| Page text |
Abstract:
A sealing strip is provided which is suitable for sealing flat roofs and engineering structures at outer corners. The sealing element is made of a weather-resistant elastomer or plastomer and comprises, in a zone positioned intermediate its ends, at least one pair of areas in the form of oppositely directed waves whose amplitudes and wave-lengths increase regularly from the center line of the strip towards its longitudinal edges so that said zone comprises a planar basal surface and an additional curved a planar sectorial surface corresponding to each wave. The wave-shape areas enable the sealing element to be smoothly laid around an outer corner without straining any areas of the strip.

Description:
BACKGROUND OF THE INVENTION 
     This invention relates to a sealing strip made of weather-resistant elastomers or plastomers for outer corners on flat roofs and engineering constructions. 
     When sealing flat roofs and engineering constructions by means of plastics sheets, the sealing of corners against water, whether under pressure or not gives rise to serious problems. This is the case when sealing outer corners (i.e. angles of more than 180°) where two surfaces, which meet at an angle and are often mutually perpendicular, extend into an almost horizontal surface, as in the case of a structural part e.g. a chimney, being brought through a flat roof, and also when sealing inner corners (i.e. angles of less than 180°), where two mutually perpendicular surfaces meeting at an angle enclose a horizontal surface as a boundary. 
     Sealing strips made of a plastomer have already been used for the purpose of sealing outer corners. The sealing strips have to be greatly stretched before fitting in the transition area where the horizontal surface meets the upstanding surfaces, whether perpendicular or inclined, in order to permit a tight fit. Not only is the stretching of these sealing strips, which usually have a thickness of only 1 to 2 mm, carried out manually so that there is the danger that they will often tear, but a decrease in the thickness of the material will in any event occur in the corner-sealing areas, in which the sealing strips are most liable to damage. In addition, the stretching in these areas increases with increasing distance from the centre line of the sealing strip, thereby imposing a practical limitation on the width of these strips.

| Dataset entries |
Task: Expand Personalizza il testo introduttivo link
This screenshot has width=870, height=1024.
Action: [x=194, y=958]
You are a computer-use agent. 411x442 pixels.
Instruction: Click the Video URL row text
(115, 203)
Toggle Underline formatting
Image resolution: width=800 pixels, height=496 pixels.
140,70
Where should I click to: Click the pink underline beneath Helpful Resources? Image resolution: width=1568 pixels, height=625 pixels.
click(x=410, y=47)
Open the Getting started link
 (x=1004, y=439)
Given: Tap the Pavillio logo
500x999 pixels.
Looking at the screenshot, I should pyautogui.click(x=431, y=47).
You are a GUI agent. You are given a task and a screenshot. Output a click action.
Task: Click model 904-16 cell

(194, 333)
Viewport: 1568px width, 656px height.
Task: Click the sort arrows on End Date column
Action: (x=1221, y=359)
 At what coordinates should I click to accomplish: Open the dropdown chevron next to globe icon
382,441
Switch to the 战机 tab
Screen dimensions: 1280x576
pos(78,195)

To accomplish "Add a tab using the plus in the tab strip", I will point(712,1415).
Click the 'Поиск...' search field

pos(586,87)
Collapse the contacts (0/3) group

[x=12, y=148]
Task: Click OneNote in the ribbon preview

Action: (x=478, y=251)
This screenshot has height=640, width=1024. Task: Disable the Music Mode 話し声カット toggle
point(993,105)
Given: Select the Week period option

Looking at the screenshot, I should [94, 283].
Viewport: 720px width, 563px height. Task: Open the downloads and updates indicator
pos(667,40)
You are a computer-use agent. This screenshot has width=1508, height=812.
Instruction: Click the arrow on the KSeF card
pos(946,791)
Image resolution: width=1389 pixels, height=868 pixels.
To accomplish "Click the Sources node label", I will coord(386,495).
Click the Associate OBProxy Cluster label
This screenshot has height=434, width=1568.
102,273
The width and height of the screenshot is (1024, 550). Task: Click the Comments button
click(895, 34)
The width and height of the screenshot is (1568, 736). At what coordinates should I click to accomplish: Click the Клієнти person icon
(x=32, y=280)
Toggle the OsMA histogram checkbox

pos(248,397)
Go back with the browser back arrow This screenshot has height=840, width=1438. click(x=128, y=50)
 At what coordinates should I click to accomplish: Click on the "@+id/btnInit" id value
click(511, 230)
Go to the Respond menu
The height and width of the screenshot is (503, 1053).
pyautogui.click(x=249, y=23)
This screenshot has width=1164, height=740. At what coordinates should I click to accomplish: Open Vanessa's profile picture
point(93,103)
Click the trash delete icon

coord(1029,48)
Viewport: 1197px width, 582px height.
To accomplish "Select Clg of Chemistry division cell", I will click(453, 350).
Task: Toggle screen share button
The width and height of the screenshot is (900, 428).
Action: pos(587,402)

| What you need to do |
1: Can you rewrite the sealing strip text from "Sealing strips made" to "of these strips.", changing "manually" to "by hand"?
2: According to the sealing strip text, what thickness do the plastomer sealing strips usually have?
3: Could you continue the sealing strip patent description after its last sentence?

| Answers for the tasks |
1:
Sealing strips made of a plastomer have already been used for the purpose of sealing outer corners. The sealing strips have to be greatly stretched before fitting in the transition area where the horizontal surface meets the upstanding surfaces, whether perpendicular or inclined, in order to permit a tight fit. Not only is the stretching of these sealing strips, which usually have a thickness of only 1 to 2 mm, carried out by hand so that there is the danger that they will often tear, but a decrease in the thickness of the material will in any event occur in the corner-sealing areas, in which the sealing strips are most liable to damage. In addition, the stretching in these areas increases with increasing distance from the centre line of the sealing strip, thereby imposing a practical limitation on the width of these strips.

2: Usually only 1 to 2 mm.

3:
     SUMMARY OF THE INVENTION 
     An object of this invention is to provide a sealing strip suitable for covering outer corners, which may be manufactured by deep drawing or pressing from a cut piece of planar material, and in which the stretching of the material occurring with the deep drawing or pressing is distributed as uniformly as possible over the entire width of the cut. 
     According to the present invention there is provided a sealing strip made of a weather-resistant elastomer or plastomer for outer corners on flat roofs and other engineering constructions which comprises, in a zone positioned intermediate its ends, at least one pair of areas in the form of oppositely directed waves whose amplitudes and wave-lengths increase regularly from the centre line of the strip towards its longitudinally extending edges, so that said zone comprises a planar basal surface and an additional curved aplanar sectorial surface corresponding to each wave. 
     DESCRIPTION OF THE PREFERRED EMBODIMENTS 
     The amplitudes and wave-lengths of the waves preferably increase in a linear manner from the centre of the strip towards the longitudinal edges of the strip.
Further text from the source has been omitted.